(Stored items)
══════

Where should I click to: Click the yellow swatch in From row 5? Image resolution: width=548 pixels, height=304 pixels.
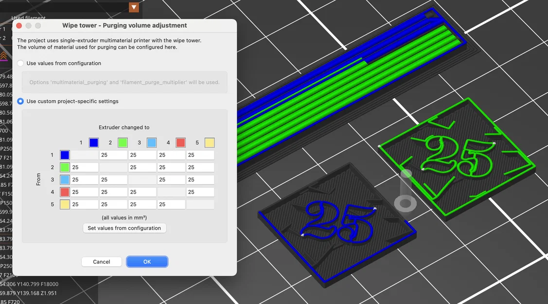click(65, 204)
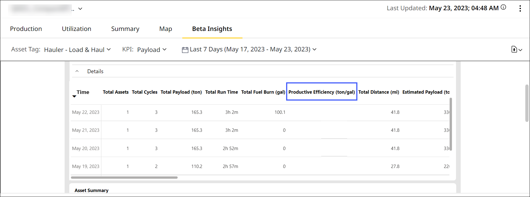The width and height of the screenshot is (530, 197).
Task: Open the blurred account name dropdown
Action: pos(80,9)
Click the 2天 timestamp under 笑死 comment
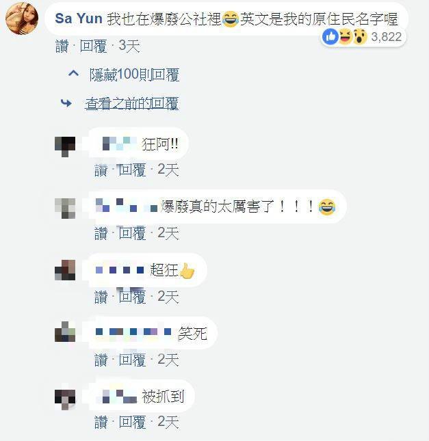Image resolution: width=429 pixels, height=441 pixels. click(168, 360)

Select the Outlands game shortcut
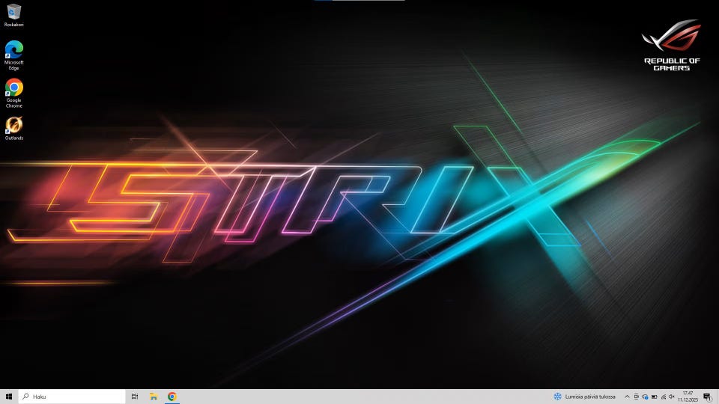tap(13, 126)
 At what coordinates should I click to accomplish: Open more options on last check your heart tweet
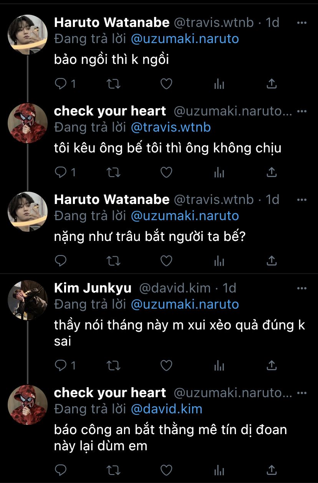pos(302,393)
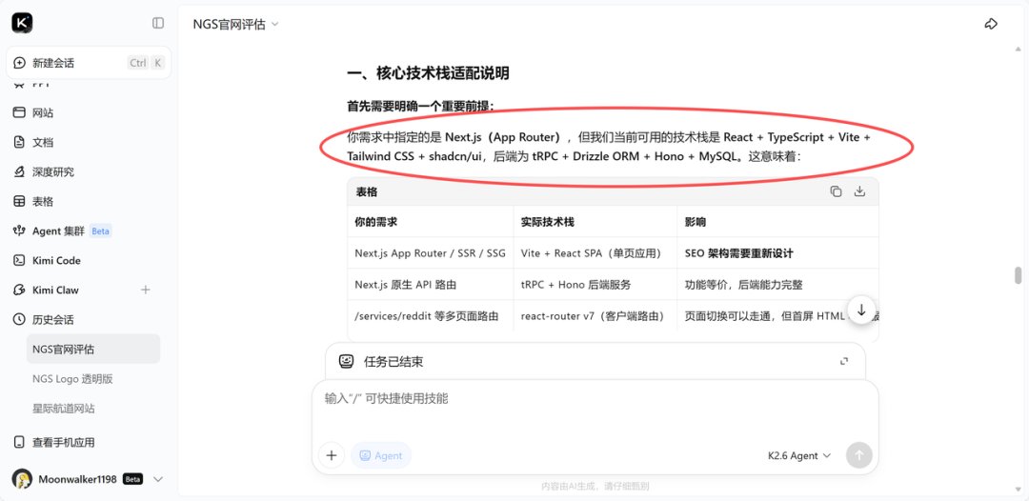Click the Kimi logo icon
This screenshot has height=501, width=1029.
pos(22,23)
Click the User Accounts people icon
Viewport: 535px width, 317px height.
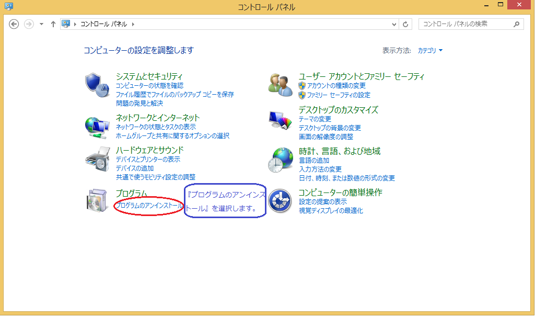point(281,85)
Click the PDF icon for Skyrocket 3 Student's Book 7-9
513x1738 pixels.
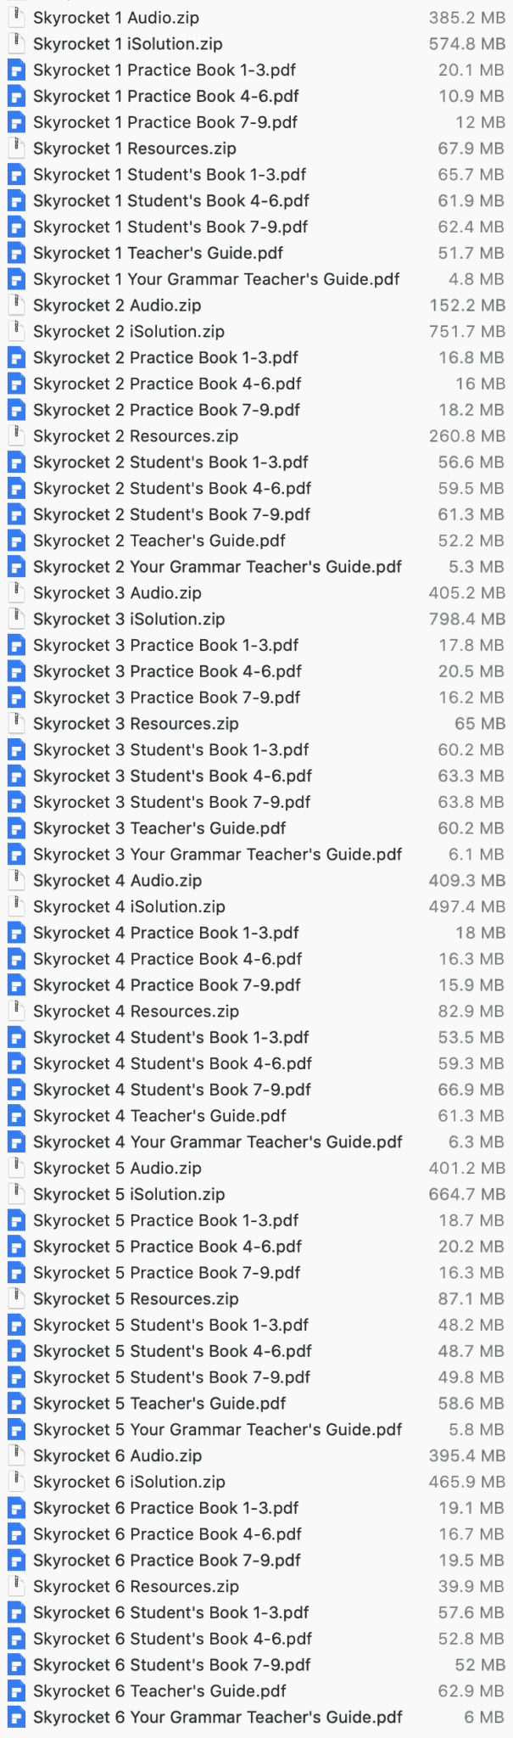pyautogui.click(x=16, y=802)
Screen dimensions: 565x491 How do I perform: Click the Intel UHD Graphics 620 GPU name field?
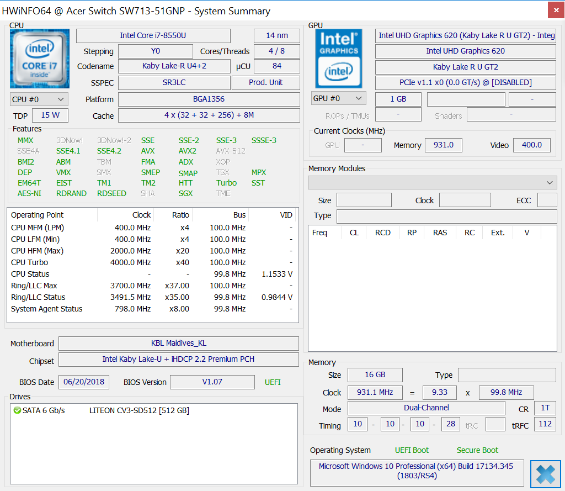tap(465, 51)
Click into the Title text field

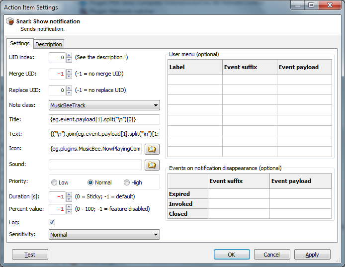point(104,119)
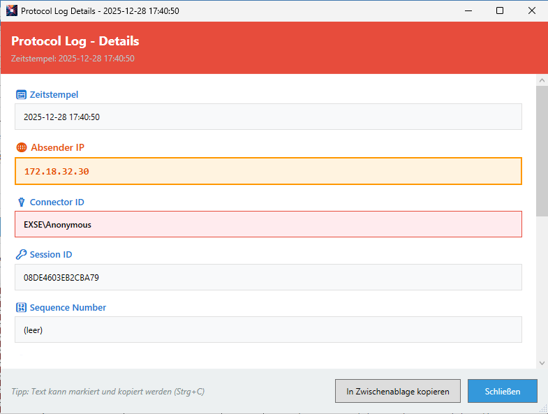Click the Session ID value field

[x=268, y=277]
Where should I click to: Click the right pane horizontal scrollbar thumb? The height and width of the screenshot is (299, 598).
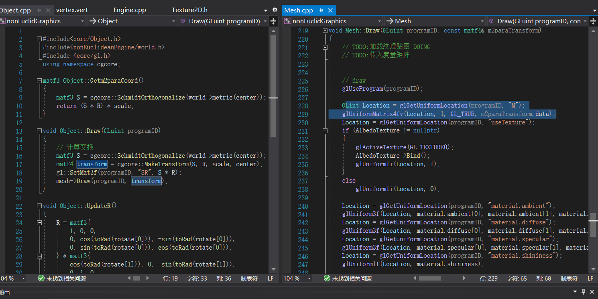point(429,278)
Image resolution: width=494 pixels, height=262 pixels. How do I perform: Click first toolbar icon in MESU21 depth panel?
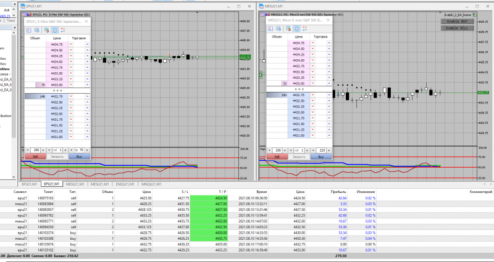click(x=271, y=29)
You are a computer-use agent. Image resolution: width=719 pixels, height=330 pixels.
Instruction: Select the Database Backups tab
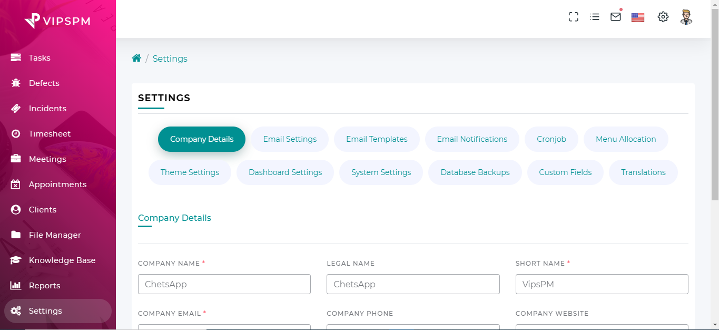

══════

§ WHAT NEEDS TO BE DONE: Each line above that falls between the line with "Click into the Title text field" and the line with "You are a computer-use" should be printed exactly, together with those two lines, but the pictures should not.

§ RESPONSE AREA:
Click into the Title text field

point(104,119)
Click the Session ID value field

[x=268, y=277]
Where should I click to: Click the right pane horizontal scrollbar thumb? The height and width of the screenshot is (299, 598).
point(429,278)
Image resolution: width=494 pixels, height=262 pixels. How do I perform: Click first toolbar icon in MESU21 depth panel?
click(x=271, y=29)
You are a computer-use agent. Image resolution: width=719 pixels, height=330 pixels.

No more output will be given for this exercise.